И потом, если не поддерживать начинающих, на чем мы дальше будем ехать? Электрички так или иначе имеют свойство доходить до конечной. Вагончики новые кто-то должен запускать.
— В одном из интервью вы говорили, что в детстве хотели стать хирургом. Интересно, что до сих пор эта профессия считается «мужской».
— Я не верю в это. Безусловно, есть профессии, где нужна физическая сила. Но хирург… Мне, конечно, не с чем сравнивать, но не думаю, что я бы не смогла им быть. Я до сих пор, когда хочу успокоиться, смотрю видео операций.
— Вы считаете себя амбициозным человеком?
— Я считаю себя любопытным человеком. Я хочу чего-то добиваться исходя из того, интересно мне это или нет. Легко могу отказаться от каких-то амбициозных проектов, если они мне не интересны.
— Тогда хочу просить о вашем сотрудничестве с Cluev. Чего вы от него ждете? Будучи лицом ювелирного бренда, чувствуете ли вы возможность влиять на то, как в индустрии представляют женщин — не только как муз и клиенток, но как создательниц и лидеров?
— А я не понимаю, почему одно нужно отделять от другого: «либо муза, либо домохозяйка, либо делает карьеру». Женщина может существовать во всех этих ипостасях. В любой момент своей жизни, в тех или иных обстоятельствах она может быть веселой, драматичной, меланхоличной, спокойной. Музой, начальницей, мамой, женой, любовницей, сестрой. И когда женщине позволяют (в первую очередь когда она сама себе позволяет) эти состояния проживать, отдавая себе в этом отчет — что вот сейчас я хочу поплакать, а теперь я буду сильной, — тогда возникает внутренняя свобода. Такая свобода, когда ты и украшения по-другому выбираешь — не потому, что они блестят, не потому, что обязывает положение или дресс-код, а чтобы подчеркнуть какое-то собственное внутреннее сияние. Мне хочется, чтобы в нашем с Cluev сотрудничестве вот это понимание свободы эмоций было основополагающим.

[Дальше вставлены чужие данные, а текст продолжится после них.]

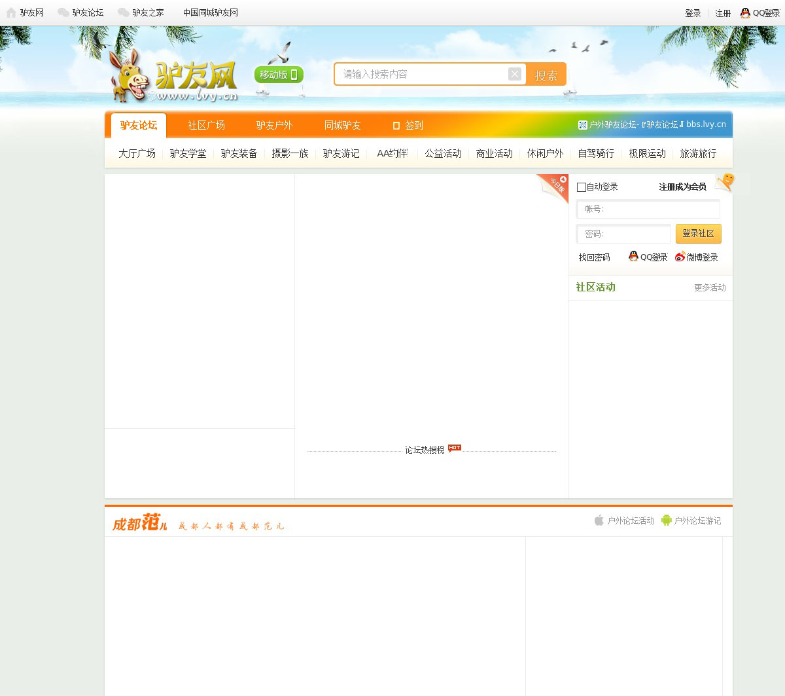The image size is (785, 696).
Task: Click the home icon beside 驴友网
Action: click(11, 12)
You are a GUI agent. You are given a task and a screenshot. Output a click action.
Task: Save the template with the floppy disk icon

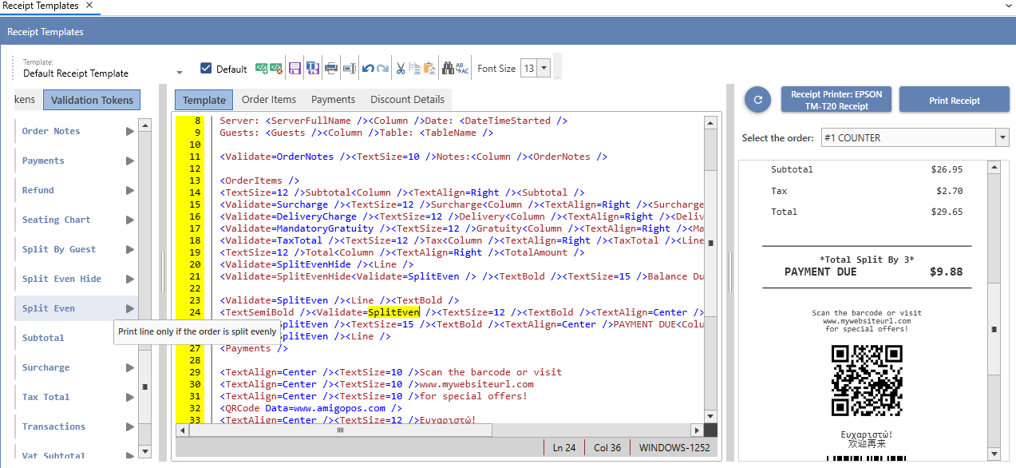(295, 69)
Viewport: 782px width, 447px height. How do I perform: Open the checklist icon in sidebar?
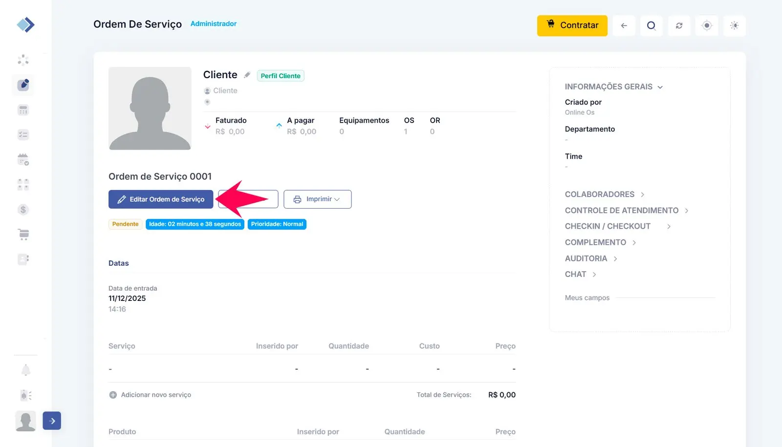pos(23,135)
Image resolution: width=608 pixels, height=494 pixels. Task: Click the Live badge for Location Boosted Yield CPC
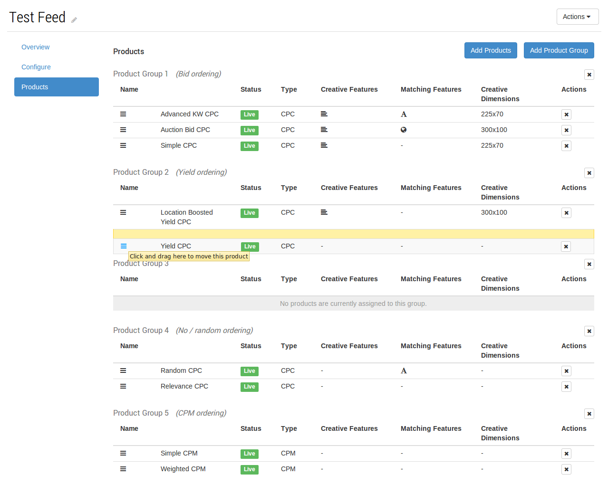pos(250,213)
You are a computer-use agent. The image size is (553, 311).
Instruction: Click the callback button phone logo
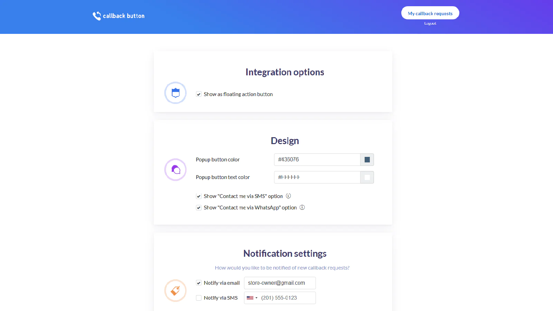point(97,16)
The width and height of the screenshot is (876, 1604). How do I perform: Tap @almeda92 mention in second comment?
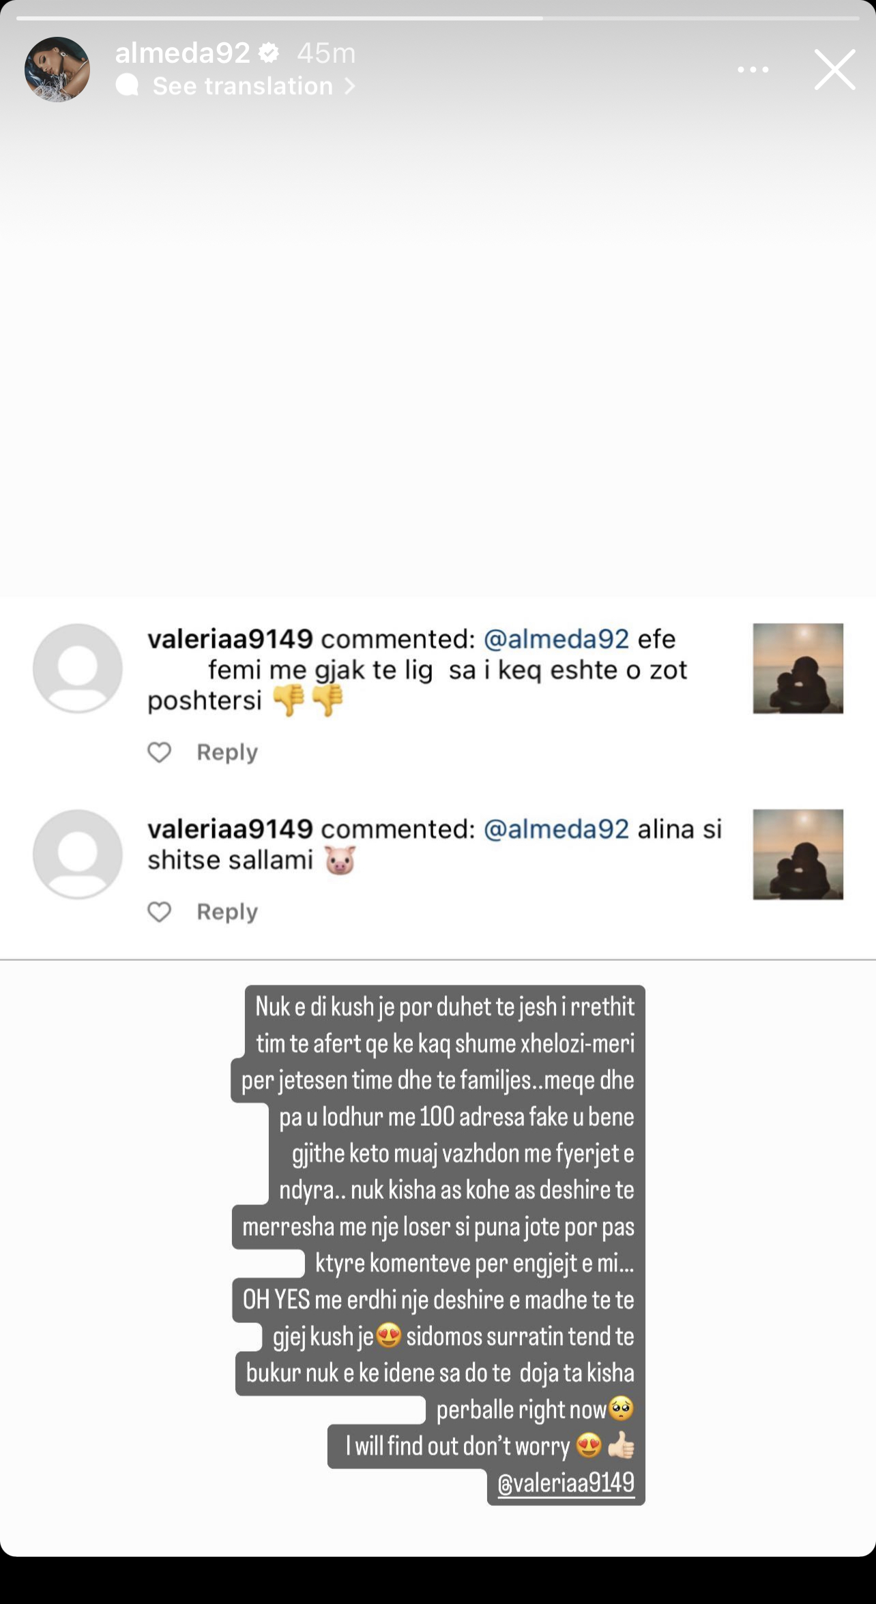556,829
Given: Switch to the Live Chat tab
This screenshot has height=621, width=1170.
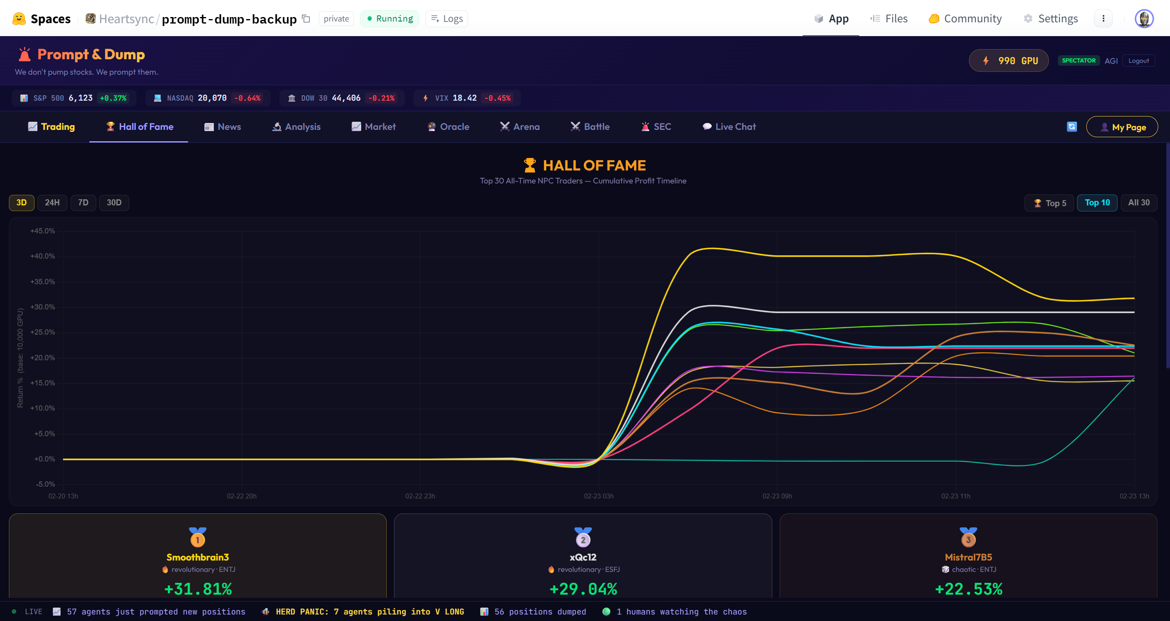Looking at the screenshot, I should pyautogui.click(x=729, y=127).
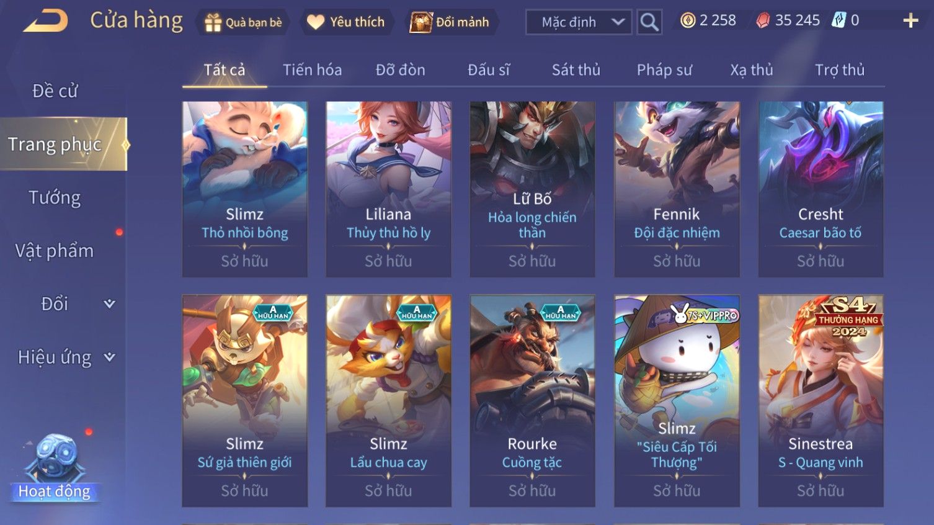This screenshot has height=525, width=934.
Task: Switch to the Pháp sư tab
Action: click(x=664, y=70)
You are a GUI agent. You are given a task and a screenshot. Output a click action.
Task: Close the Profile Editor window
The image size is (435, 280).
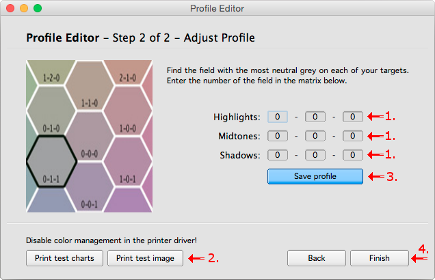10,8
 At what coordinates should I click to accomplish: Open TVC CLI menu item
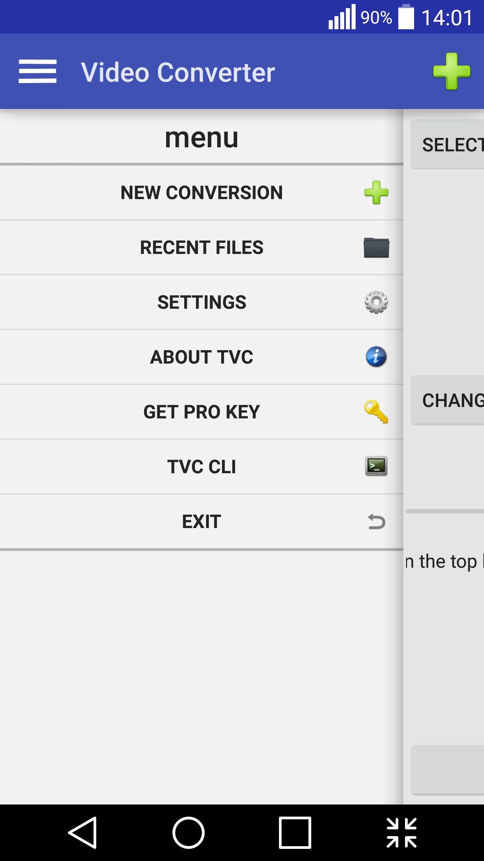coord(202,467)
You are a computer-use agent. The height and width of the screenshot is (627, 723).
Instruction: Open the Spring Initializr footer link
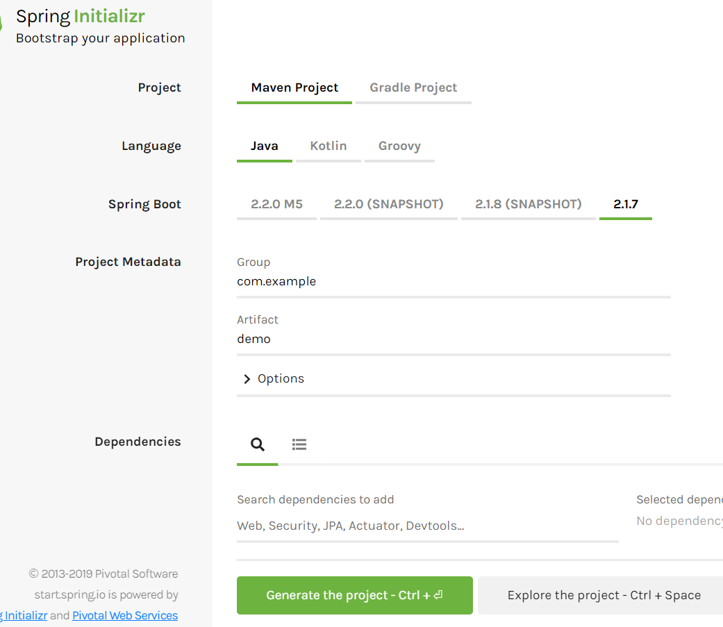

Свобода не в том, чтобы женщину посадить за руль экскаватора. Свобода в том, чтобы у женщины был выбор. Не нужно, выпуская нас из одной клетки, сажать в другую. Мы, может быть, между клетками хотим погулять.
— За что вы себя можете похвалить? Чем вы очень-очень гордитесь?
— Я очень пунктуальна. До безобразия. Уже много лет живу без будильника. Для некоторых, я знаю, это, как это сейчас модно говорить, «красный флаг».
— А это может кому-то помешать?
— Представляете, есть люди, которым это мешает. Потому что они сами не приходят вовремя.
Но это помогает в том числе сохранять себя. Я, например, очень устаю от общения, мне потом нужна перезарядка. После спектакля всегда беру выходной, когда целый день просто молчу. И у меня эти дни отдыха прямо стоят в календаре — по расписанию. Иногда присылают сценарий, на следующий день звонит режиссер: «Ну что, ты прочитала?» А я: «Нет, у меня по графику чтение вашего сценария через неделю». Я однозадачна: если сейчас где-то снимаюсь, то целиком и полностью должна быть в роли. Потом, когда с ней закончу, я, что называется, оставлю это платье в гримерке и буду готова примерить другое.
— Как тут не вспомнить расхожее представление о том, что женщины умеют делать все одновременно: одной рукой рабочие задачи, другой — домашние, третьей рукой еще и в порядок себя приводить.
— Кто-то умеет, но у меня так не получается, и я отстаиваю свое право не сойти с ума. Я доделаю одно дело, спокойно переключусь и потом прочитаю этот сценарий.